Parma changed all that by giving him the minutes he required – and Juventus have followed suit now that he has returned this season – which gave Prandelli licence to introduce him to the set-up last year.
Initially there was the impact expected when, along with Alberto Aquilani, he came on against Germany in February and helped change the game in Italy’s favour, and then against Ukraine the following month. But what has followed has been a string of underwhelming performances and a struggle to make a difference.
Due to the long wait for his debut, this is not a young player that has been capped 13 times, but a guy who will turn 26 in January. It has resulted in less room for error – a player with 13 caps would usually be given margin for unimpressive displays, but when you are at Giovinco’s age the margins are much smaller and patience wears thinner more quickly.
Four of those caps have been from the start – against Northern Ireland, USA, Bulgaria and Armenia. There are one or two decent sides there but nothing that should stop him from showcasing his abilities. A player with his obvious talent should be making a difference against teams like this.
The question is how many chances will he get? Prandelli will continue to keep faith with him, and as long as he is playing for a club like Juventus, and importantly in the Champions League, he will rightly stay in contention within the squad – you cannot turn down players operating at that level.

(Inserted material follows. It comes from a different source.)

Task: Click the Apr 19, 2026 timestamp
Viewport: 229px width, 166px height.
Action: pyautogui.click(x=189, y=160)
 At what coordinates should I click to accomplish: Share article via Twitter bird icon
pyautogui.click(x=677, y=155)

But it is not as if he is playing in a position where Italy are struggling for talent. There are a glut of strikers, including a number of younger second strikers, that are more than capable of pushing Giovinco out. In that respect he is slightly unfortunate – if he was a natural Trequartista you suspect Prandelli’s patience would be unlimited given the dearth of players for that role.

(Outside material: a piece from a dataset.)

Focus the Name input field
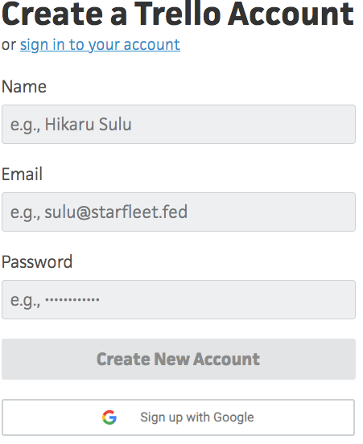This screenshot has height=444, width=363. [x=179, y=125]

As it is, the huge competition for places up-front means you have to perform when given chances. He does not have the luxury of potential to fall back on – while there is no doubt that at 25 years he can get better, and regular Champions League football will help him, the incentive to invest time and caps in him is not as great as it will be for a Stephan El Shaarawy or Lorenzo Insigne.
His best bet might be to return to his roots – at Under-21 level he spent large amounts of time playing wide, and many of his formative days in the Juventus first-team were spent here too. He has flourished at club level as a second striker and that has now become recognised as his role, but with Prandelli clearly angling for a 4-3-3 and the player himself possessing greater maturity and experience, demonstrating an ability to adapt would give him a lot more room to breathe for Italy.